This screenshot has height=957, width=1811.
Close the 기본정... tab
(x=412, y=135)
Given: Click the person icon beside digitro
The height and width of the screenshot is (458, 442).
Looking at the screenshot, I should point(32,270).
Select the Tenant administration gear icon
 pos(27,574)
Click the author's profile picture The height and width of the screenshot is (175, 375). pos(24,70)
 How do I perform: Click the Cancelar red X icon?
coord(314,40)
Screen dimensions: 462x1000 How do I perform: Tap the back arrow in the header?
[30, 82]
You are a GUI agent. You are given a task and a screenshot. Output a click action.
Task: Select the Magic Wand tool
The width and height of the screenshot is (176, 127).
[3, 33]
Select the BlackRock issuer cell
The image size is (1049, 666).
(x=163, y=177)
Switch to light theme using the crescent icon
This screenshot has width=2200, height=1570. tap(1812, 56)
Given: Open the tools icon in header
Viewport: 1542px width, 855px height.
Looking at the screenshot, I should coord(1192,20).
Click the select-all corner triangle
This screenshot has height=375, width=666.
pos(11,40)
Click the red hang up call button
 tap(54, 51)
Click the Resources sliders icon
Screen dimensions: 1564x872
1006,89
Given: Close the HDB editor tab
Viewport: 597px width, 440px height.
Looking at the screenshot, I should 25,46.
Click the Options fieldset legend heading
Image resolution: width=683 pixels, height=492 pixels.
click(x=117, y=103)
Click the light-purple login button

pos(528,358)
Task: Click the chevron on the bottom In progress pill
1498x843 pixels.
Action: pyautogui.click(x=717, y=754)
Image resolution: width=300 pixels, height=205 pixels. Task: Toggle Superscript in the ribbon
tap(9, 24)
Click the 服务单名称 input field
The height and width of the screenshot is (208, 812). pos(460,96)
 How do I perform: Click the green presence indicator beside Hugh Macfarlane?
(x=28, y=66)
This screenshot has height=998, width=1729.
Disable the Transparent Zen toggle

....

**WORK TASK:** Please retype the listing above with no line missing.

**RESPONSE BOX:**
This screenshot has height=957, width=1811.
Close the 기본정... tab
(x=412, y=135)
Given: Click the person icon beside digitro
The height and width of the screenshot is (458, 442).
Looking at the screenshot, I should point(32,270).
Select the Tenant administration gear icon
 pos(27,574)
Click the author's profile picture The height and width of the screenshot is (175, 375). pos(24,70)
 How do I perform: Click the Cancelar red X icon?
coord(314,40)
Screen dimensions: 462x1000 How do I perform: Tap the back arrow in the header?
[30, 82]
You are a GUI agent. You are given a task and a screenshot. Output a click action.
Task: Select the Magic Wand tool
The width and height of the screenshot is (176, 127).
[3, 33]
Select the BlackRock issuer cell
The image size is (1049, 666).
(x=163, y=177)
Switch to light theme using the crescent icon
This screenshot has width=2200, height=1570. tap(1812, 56)
Given: Open the tools icon in header
Viewport: 1542px width, 855px height.
Looking at the screenshot, I should coord(1192,20).
Click the select-all corner triangle
This screenshot has height=375, width=666.
pos(11,40)
Click the red hang up call button
 tap(54, 51)
Click the Resources sliders icon
Screen dimensions: 1564x872
1006,89
Given: Close the HDB editor tab
Viewport: 597px width, 440px height.
Looking at the screenshot, I should 25,46.
Click the Options fieldset legend heading
Image resolution: width=683 pixels, height=492 pixels.
click(x=117, y=103)
Click the light-purple login button

pos(528,358)
Task: Click the chevron on the bottom In progress pill
1498x843 pixels.
Action: pyautogui.click(x=717, y=754)
Image resolution: width=300 pixels, height=205 pixels. Task: Toggle Superscript in the ribbon
tap(9, 24)
Click the 服务单名称 input field
The height and width of the screenshot is (208, 812). pos(460,96)
 How do I perform: Click the green presence indicator beside Hugh Macfarlane?
(x=28, y=66)
This screenshot has height=998, width=1729.
Disable the Transparent Zen toggle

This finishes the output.